**SELECTION**
>> START
Sensors are a certain type of operator that will keep running until a certain 
criterion is met. Examples include a specific file landing in HDFS or S3, a 
partition appearing in Hive, or a specific time of the day. Sensors are derived 
from BaseSensorOperator and run a poke method at a specified poke_interval 
until it returns True.

Airflow Sensor duplication is a normal problem for large scale airflow project. 
There are duplicated partitions needing to be detected from same/different DAG. 
In Airbnb there are 88 boxes running four different types of sensors everyday. 
The number of running sensor tasks ranges from 8k to 16k, which takes great 
amount of resources. Although Airflow team had redirected all sensors to a 
specific queue to allocate relatively minor resource, there is still large room 
to reduce the number of workers and relief DB pressure by optimizing the sensor 
mechanism.

Existing sensor implementation creates an identical task for any sensor task 
with specific dag_id, task_id and execution_date. This task is responsible of 
keeping querying DB until the specified partitions exists. Even if two tasks 
are waiting for same partition in DB, they are creating two connections with 
the DB and checking the status in two separate processes. In one hand, DB need 
to run duplicate jobs in multiple processes which will take both cpu and memory 
resources. At the same time, Airflow need to maintain a process for each sensor 
to query and wait for the partition/table to be created.

To optimize the sensor, add a hashcode for each partition decided by the set of 
(conn_id, schema, table, partition). Add dependencies between qualified sensors 
and partitions. Use a single entry for each sensor to query DB and avoid 
duplication in Airflow.
>> END
**JOB**
Transcribe the Airflow sensor text from "Airflow Sensor duplication" to "from same/different DAG.".

**RECORDS PROVIDED**
>> START
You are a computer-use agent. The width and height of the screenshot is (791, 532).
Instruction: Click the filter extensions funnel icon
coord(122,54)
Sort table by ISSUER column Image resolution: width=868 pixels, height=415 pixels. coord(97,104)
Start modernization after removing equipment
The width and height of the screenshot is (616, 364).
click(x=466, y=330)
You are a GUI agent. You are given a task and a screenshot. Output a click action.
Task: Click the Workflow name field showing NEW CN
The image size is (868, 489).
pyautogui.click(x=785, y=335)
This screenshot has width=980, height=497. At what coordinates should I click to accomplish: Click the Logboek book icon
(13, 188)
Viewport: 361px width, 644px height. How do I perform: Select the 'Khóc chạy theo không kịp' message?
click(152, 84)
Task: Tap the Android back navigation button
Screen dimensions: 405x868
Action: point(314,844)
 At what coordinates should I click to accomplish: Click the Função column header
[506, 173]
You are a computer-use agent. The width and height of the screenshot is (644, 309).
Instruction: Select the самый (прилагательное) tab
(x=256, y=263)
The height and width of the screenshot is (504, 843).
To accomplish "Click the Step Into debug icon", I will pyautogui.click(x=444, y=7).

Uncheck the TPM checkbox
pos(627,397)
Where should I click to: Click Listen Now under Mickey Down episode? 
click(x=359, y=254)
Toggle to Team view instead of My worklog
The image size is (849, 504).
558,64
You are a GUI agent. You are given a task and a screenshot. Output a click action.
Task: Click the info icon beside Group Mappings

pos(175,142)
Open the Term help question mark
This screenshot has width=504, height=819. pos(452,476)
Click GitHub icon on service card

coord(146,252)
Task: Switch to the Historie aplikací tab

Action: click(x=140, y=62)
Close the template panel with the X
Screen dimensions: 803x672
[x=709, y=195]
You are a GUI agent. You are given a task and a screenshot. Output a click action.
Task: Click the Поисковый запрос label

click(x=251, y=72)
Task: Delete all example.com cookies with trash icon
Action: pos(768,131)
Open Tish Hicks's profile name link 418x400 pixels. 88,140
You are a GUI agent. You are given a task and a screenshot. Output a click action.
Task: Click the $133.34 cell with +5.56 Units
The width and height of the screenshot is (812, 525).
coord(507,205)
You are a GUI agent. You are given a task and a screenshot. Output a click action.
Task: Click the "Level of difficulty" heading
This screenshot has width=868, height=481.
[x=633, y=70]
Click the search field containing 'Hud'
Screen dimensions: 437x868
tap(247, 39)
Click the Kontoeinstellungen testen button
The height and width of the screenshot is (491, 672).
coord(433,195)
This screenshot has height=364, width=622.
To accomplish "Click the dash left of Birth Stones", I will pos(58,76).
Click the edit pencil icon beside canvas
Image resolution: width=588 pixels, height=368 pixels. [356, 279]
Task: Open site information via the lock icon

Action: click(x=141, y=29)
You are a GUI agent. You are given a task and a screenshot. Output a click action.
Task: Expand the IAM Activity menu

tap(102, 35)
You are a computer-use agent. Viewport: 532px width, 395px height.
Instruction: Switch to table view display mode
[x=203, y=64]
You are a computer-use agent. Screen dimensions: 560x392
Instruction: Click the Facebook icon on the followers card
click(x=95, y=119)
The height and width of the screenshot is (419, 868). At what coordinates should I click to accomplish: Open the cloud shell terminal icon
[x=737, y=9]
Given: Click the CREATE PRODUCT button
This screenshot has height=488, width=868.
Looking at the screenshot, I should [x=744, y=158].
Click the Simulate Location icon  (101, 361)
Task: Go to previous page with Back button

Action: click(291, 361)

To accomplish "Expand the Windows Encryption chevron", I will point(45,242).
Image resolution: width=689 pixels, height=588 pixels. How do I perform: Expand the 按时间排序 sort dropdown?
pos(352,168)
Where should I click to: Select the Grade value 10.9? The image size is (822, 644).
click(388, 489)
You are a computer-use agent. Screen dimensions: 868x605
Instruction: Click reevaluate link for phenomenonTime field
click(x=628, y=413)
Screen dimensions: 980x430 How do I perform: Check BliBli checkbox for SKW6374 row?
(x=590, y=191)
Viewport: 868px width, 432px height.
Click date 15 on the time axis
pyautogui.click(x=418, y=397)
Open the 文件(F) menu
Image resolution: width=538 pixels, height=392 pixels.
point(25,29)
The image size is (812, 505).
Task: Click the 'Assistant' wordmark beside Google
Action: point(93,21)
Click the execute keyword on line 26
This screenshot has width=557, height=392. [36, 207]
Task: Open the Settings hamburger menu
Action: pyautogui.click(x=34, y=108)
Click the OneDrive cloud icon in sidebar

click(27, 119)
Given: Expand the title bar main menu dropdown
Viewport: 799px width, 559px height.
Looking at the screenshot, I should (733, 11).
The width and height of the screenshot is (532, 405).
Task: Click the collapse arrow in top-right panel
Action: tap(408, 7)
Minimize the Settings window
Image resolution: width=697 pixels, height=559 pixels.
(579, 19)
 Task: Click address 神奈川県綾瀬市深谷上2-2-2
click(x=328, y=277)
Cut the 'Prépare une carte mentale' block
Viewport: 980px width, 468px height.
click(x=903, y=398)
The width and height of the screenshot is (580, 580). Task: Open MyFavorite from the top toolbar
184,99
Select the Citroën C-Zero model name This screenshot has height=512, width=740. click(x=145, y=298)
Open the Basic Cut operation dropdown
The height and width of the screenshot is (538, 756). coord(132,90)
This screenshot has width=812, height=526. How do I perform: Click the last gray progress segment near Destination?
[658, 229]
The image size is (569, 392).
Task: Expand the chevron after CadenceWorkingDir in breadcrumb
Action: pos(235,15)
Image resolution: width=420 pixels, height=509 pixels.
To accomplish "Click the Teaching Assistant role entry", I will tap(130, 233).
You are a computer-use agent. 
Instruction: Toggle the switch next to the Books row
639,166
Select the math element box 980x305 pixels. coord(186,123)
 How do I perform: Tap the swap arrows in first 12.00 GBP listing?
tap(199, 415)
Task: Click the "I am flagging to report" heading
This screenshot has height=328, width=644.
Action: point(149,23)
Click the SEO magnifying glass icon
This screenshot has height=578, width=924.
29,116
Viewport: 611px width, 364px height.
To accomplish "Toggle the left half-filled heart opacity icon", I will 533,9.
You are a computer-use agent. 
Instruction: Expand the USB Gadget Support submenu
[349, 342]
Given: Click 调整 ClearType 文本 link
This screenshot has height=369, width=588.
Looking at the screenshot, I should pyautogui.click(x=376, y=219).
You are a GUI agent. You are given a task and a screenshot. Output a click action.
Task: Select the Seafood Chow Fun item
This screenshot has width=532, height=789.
>> END
**THE RESPONSE**
Airflow Sensor duplication is a normal problem for large scale airflow project. 
There are duplicated partitions needing to be detected from same/different DAG.